The role of bacteria and mycorrhiza in plant sulfur supply

Abstract

Plant growth is highly dependent on bacteria, saprophytic, and mycorrhizal fungi which facilitate the cycling and mobilization of nutrients. Over 95% of the sulfur (S) in soil is present in an organic form. Sulfate-esters and sulfonates, the major forms of organo-S in soils, arise through deposition of biological material and are transformed through subsequent humification. Fungi and bacteria release S from sulfate-esters using sulfatases, however, release of S from sulfonates is catalyzed by a bacterial multi-component mono-oxygenase system. The asfA gene is used as a key marker in this desulfonation process to study sulfonatase activity in soil bacteria identified as Variovorax, Polaromonas, Acidovorax, and Rhodococcus. The rhizosphere is regarded as a hot spot for microbial activity and recent studies indicate that this is also the case for the mycorrhizosphere where bacteria may attach to the fungal hyphae capable of mobilizing organo-S. While current evidence is not showing sulfatase and sulfonatase activity in arbuscular mycorrhiza, their effect on the expression of plant host sulfate transporters is documented. A revision of the role of bacteria, fungi and the interactions between soil bacteria and mycorrhiza in plant S supply was conducted.
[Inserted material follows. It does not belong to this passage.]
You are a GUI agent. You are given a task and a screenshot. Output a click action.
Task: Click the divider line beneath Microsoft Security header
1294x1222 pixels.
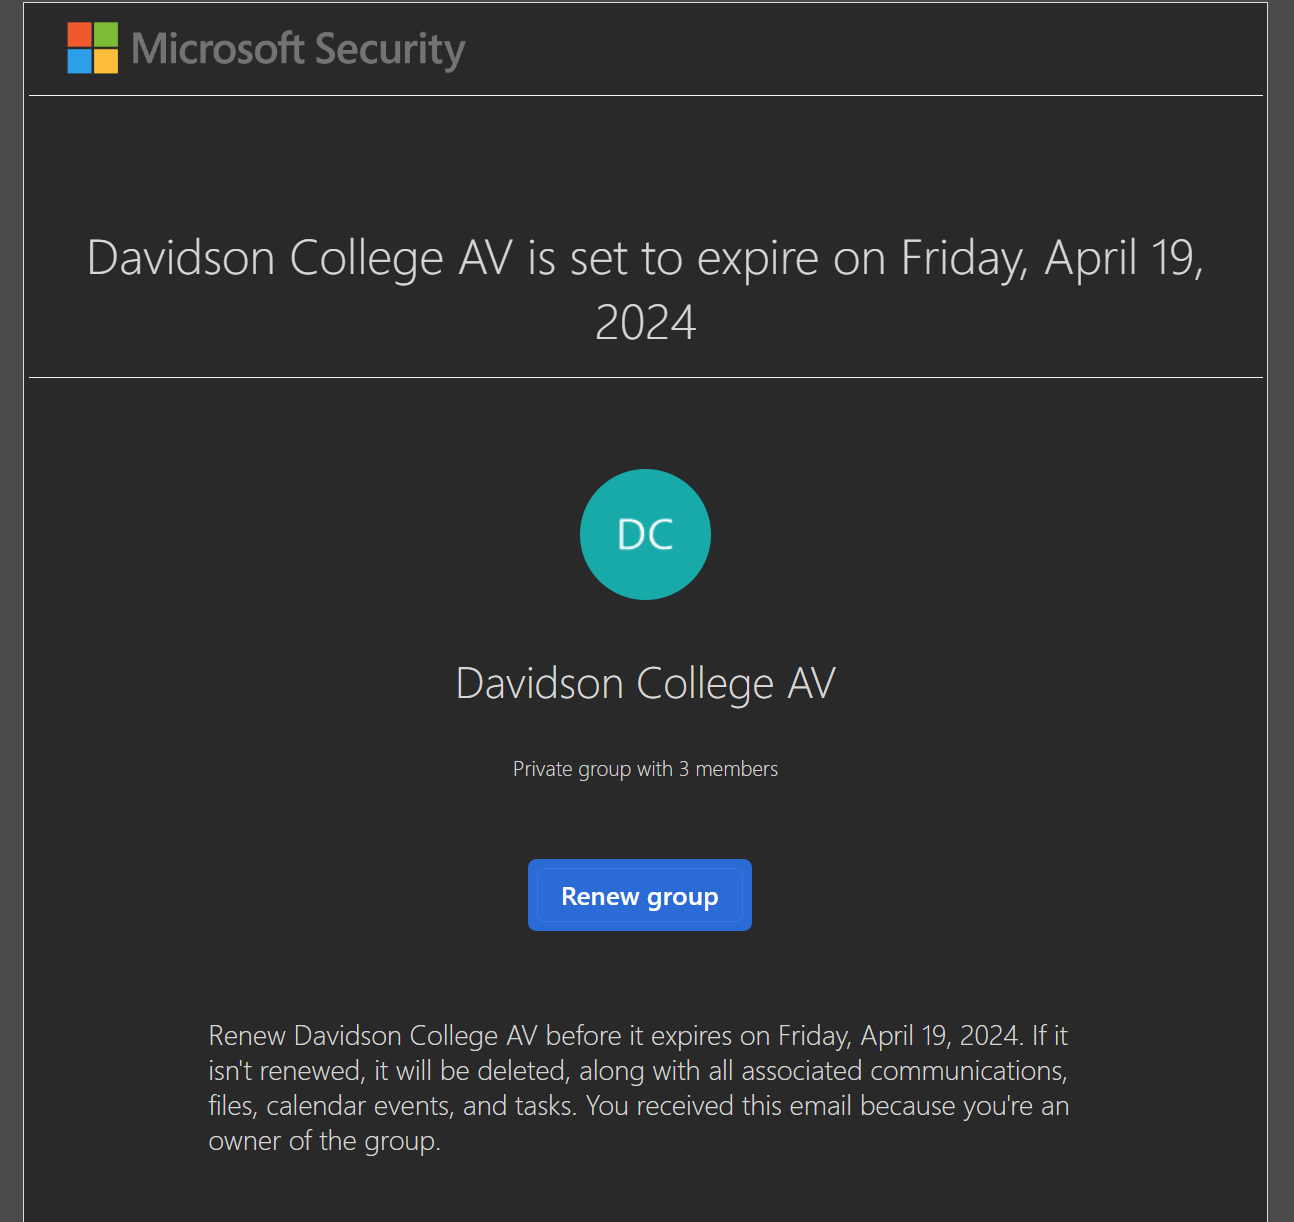(x=646, y=96)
Keywords: asf gene cluster; mycorrhizal fungi; mycorrhizosphere; plant–microbe interactions; sulfatases; sulfate esters; sulfonate desulfurization.

FIGURE 1

Illustration of the sulfur cycle in soil with plant cover. Major sulfur (S) inputs to soils originate from organic litter deposition and animal droppings (blue lines). Most of this deposited S is organically bound (organo-S). Atmospheric deposition of inorganic S has greatly declined in Europe, America and elsewhere, thus is often only a minor source for plants. Organo-S (sulfate-esters and sulfonates) can be transformed by soil microbes between the two major organo-S pools or mineralized to inorganic S (green lines, thickness suggests main direction of pathway). At the same time, inorganic S can be immobilized into organo-S (green lines). While the sulfate-ester pool is largely available to both fungi and bacteria, sulfonates are primarily accessible to bacteria only and aromatic sulfonates are only available to a particular functional clade of bacteria. Bacterial sulfonate desulfurization via the mono-oxygenase multi-enzyme pathway may occur intracellular, thus polymeric sulfonate may need depolymerisation, e.g., by saprophytic fungi prior to uptake (dotted purple line). Organo-S mineralised by fungi and bacteria need to be made available for plant uptake in the form of sulfate. This may happen via sulfate uptake by mycorrhizal fungal hyphae as an intermediate step (dashed gray line). In the absence of any direct evidence of a sulfate transport system from fungus or bacterium to the plant root or symbiotic mycorrhizal hyphae, release of mineralised S through autolysis and grazing by protists and microscopic nematodes may play an import role in inorganic sulfate release and plant sulfate uptake (red lines).

FIGURE 2

Randomized axelerated maximum likelihood tree from truncated AsfA sequences obtained from aromatic sulfonate desulfurizing bacteria isolated from soil, rhizosphere, or hyphosphere alongside strains from culture collections.